==== Information given

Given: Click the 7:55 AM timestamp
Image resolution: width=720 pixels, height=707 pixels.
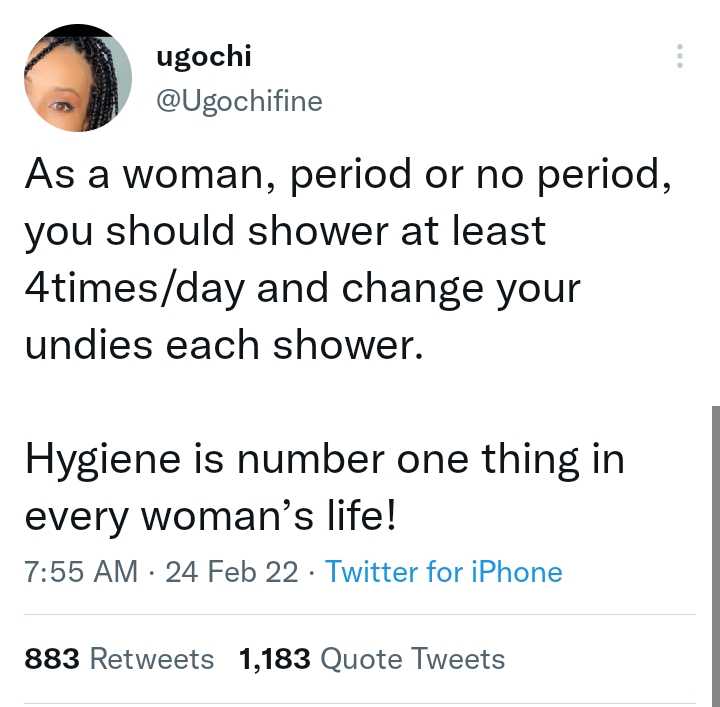Looking at the screenshot, I should point(81,572).
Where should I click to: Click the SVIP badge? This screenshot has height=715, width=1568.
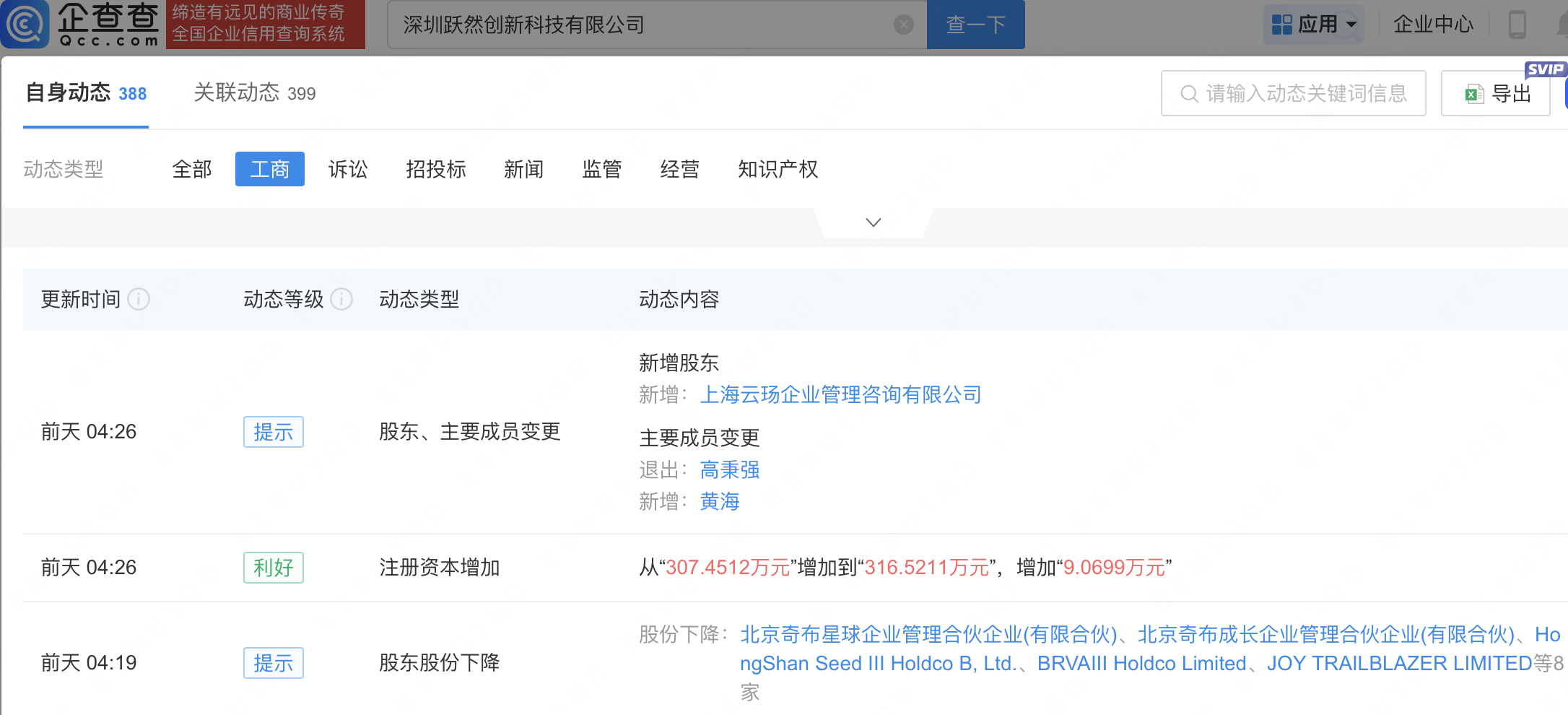pyautogui.click(x=1544, y=69)
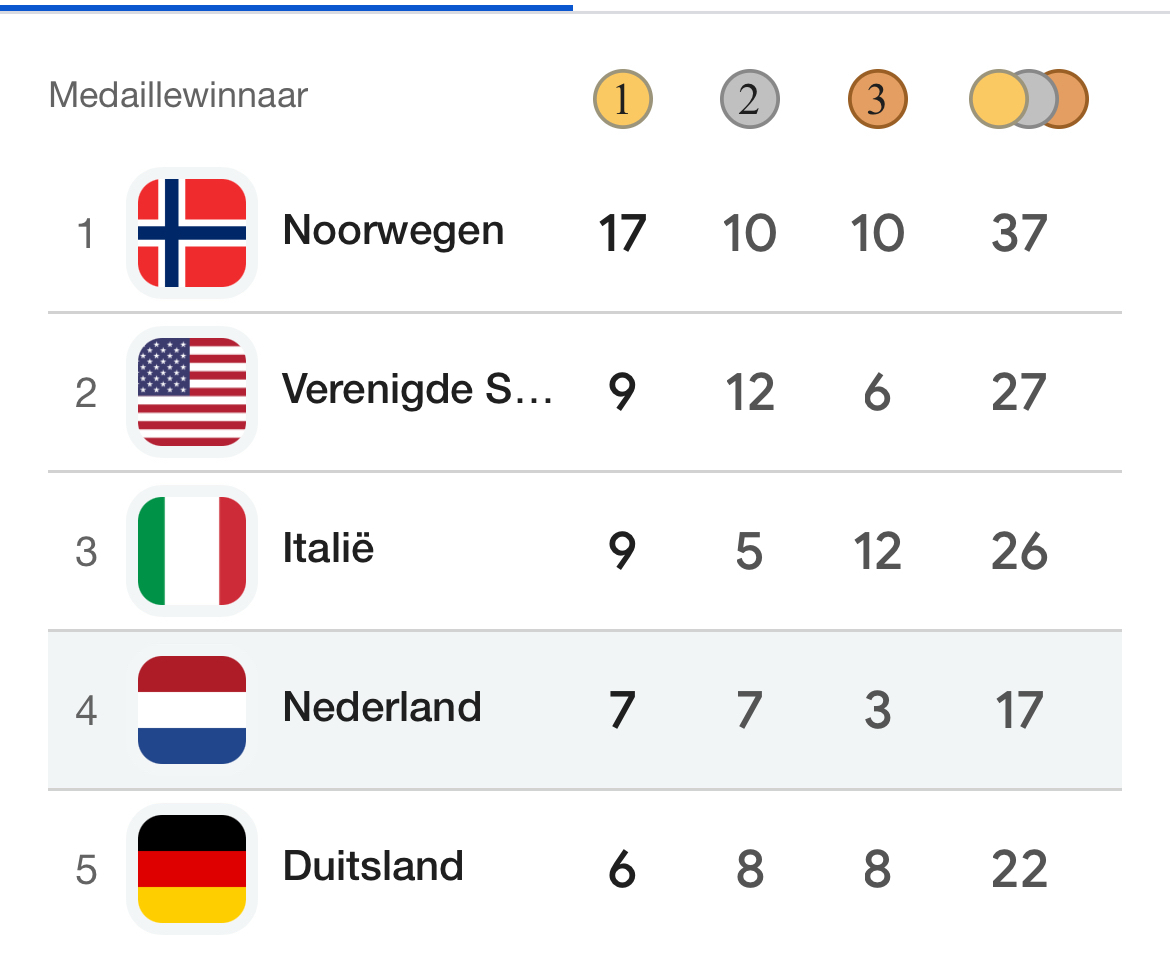Click the Medaillewinnaar column header

178,96
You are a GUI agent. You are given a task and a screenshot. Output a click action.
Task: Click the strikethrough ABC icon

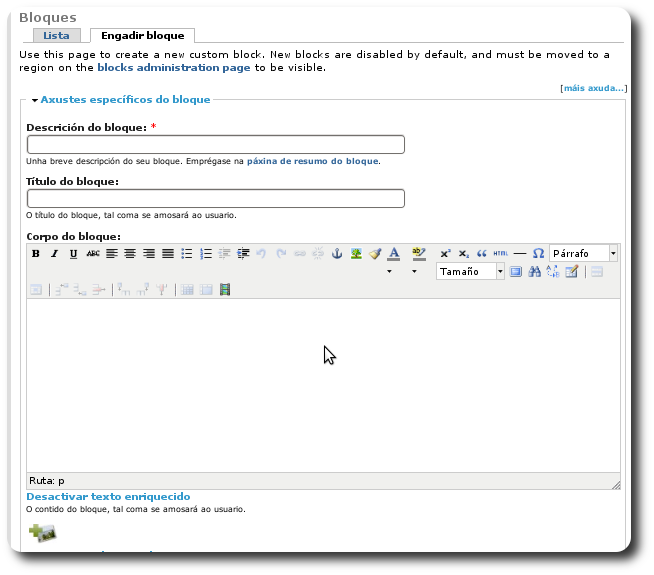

========

What the task asks =>
The response must match the listing exactly, except that pictures are removed.

Output for this task =>
Given: Click the 7:55 AM timestamp
Image resolution: width=720 pixels, height=707 pixels.
Looking at the screenshot, I should point(81,572).
Where should I click to: Click the SVIP badge? This screenshot has height=715, width=1568.
pyautogui.click(x=1544, y=69)
Click the Medaillewinnaar column header

178,96
You are a GUI agent. You are given a task and a screenshot. Output a click action.
Task: Click the strikethrough ABC icon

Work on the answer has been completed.